Prokopalo Y., Kaliberda N.V.

DNU, the Faculty of Applied Mathematics

The basic concepts and work principles of MPI technologies.

                     Many of those, who seriously engage in programming, certainly ran into such sort of tasks decision of which occupies the enormous amount of time through known algorithms. Even for the most modern and powerful computers weeks, months, and even years are needed in order to execute the enormous amount of calculations which are necessary for a decision similar tasks.

                  In these cases the so named concurrent programming comes for the programmers to help. The methods of the concurrent programming allow us to distribute necessary calculations between the processes of different computers, allowing us through that to unite their calculable power in-process on the one problem. MPI is now the most widespread technology of programming for parallel computers with the up-diffused memory. The basic method of parallel interprocess communication in such systems is passing of messages to each other. It is reflected in the name of this technology - Message Passing Interface (interface of passing of messages). The standard of MPI fixes an interface, which must be observed by both the system of programming on every calculable platform and user during creation of the programs. Modern performances mostly correspond to the standard of MPI of version 1.1. The standard of MPI- 2.0, considerably extending functionality of previous version has appeared in 1997-1998. However until now this variant of MPI did not get wide distribution and in full not realized in no one system.

                  MPI supports work with Fortran and C languages. However knowledge of that or another language is not fundamental, as basic ideas of MPI and design rules of separate constructions for these languages are in a great deal similar. The complete version of interface contains description of more than 125 procedures and functions. My task is to describe the idea of technology.

                  The interface of MPI supports creation of the parallel programs in style of  MIMD (Multiple Instruction Multiple Data), that implies the association of processes with different original texts. However writing and debugging of such programs are very difficult, therefore in practice programmers use SPMD –model much more frequent (Single Program Multiple Data) of the concurrent programming, within the framework of which the same code is used for all parallel processes. At present time all anymore and more perfomances of MPI support work with filaments.
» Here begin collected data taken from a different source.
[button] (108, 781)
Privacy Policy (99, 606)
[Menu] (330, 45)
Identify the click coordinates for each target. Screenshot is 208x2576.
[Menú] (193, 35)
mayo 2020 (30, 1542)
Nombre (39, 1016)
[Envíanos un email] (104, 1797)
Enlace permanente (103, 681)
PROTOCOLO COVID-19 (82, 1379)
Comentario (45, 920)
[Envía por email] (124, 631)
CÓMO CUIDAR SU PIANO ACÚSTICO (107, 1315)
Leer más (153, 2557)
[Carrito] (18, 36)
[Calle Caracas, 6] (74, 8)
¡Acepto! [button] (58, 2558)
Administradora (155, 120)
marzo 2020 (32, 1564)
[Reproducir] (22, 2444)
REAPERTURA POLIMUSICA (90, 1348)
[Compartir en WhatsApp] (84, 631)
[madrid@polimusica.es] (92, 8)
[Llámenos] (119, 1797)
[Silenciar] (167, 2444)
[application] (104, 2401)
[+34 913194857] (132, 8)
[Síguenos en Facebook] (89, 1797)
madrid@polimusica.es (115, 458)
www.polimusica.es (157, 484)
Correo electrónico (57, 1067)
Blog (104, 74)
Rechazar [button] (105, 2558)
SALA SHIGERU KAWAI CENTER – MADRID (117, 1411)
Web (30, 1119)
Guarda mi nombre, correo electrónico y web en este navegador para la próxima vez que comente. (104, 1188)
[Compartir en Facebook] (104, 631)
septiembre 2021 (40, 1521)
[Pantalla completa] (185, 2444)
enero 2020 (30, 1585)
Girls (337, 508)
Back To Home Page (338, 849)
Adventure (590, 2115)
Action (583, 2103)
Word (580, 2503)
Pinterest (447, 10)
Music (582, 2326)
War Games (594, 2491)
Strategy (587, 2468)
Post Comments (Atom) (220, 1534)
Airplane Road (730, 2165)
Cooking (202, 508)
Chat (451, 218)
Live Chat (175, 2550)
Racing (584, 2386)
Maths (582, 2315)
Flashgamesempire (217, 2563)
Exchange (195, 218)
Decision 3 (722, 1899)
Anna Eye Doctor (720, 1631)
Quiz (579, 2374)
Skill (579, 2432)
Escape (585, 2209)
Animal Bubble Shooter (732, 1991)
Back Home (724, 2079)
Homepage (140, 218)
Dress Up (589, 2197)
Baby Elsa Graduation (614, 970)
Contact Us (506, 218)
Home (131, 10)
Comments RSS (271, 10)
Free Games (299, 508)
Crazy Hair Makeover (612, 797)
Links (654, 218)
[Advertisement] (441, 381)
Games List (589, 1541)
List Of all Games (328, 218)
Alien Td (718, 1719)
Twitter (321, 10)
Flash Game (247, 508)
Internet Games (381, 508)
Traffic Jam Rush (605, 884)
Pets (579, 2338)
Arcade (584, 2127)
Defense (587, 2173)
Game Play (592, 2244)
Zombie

         As MPI is a library, then during the compiling of the program corresponding library modules are needed to be linked. It can do it in a command line or take advantage of the commands or scripts mostly foreseen. For example,  mpiCC for the programs in language of C++. Option of compiler of "- o name" allows to set  the name for the got executable file, executable file is named a.out by default, for example:

         mpiCC - o program program.f

After the receipt of executable file it is necessary to start him on the required amount of processors. For this purpose the command of start of MPI-applications is usually given mpirun, for example:

         mpirun - np N <program with arguments>,

where N is a number of processes which it must be no more than the number of processes settled in this system for one task. After a start the same program will be executed by all started processes, the result of implementation which depends on the system will be given out on a terminal or written down in a file with the predefined name.

         All additional objects: the names of procedures, constants, predefined types of data etc., used in MPI, have prefix of  MPI_. If a user will not use in the program the names with such prefix, then conflicts with the objects of MPI certainly will not be. In the C language, in addition, a register of symbols is substantial in the names of functions. Usually in the names of functions of MPI the first letter after prefix of MPI_ is written in an upper case, subsequent letters - in lowercase, and the names of constants of MPI are written down wholly in an upper case. All interface of MPI specifications are collected in the file of mpif.h (mpi.h) therefore at the beginning of MPI –program must stand directive  # include "mpi.h".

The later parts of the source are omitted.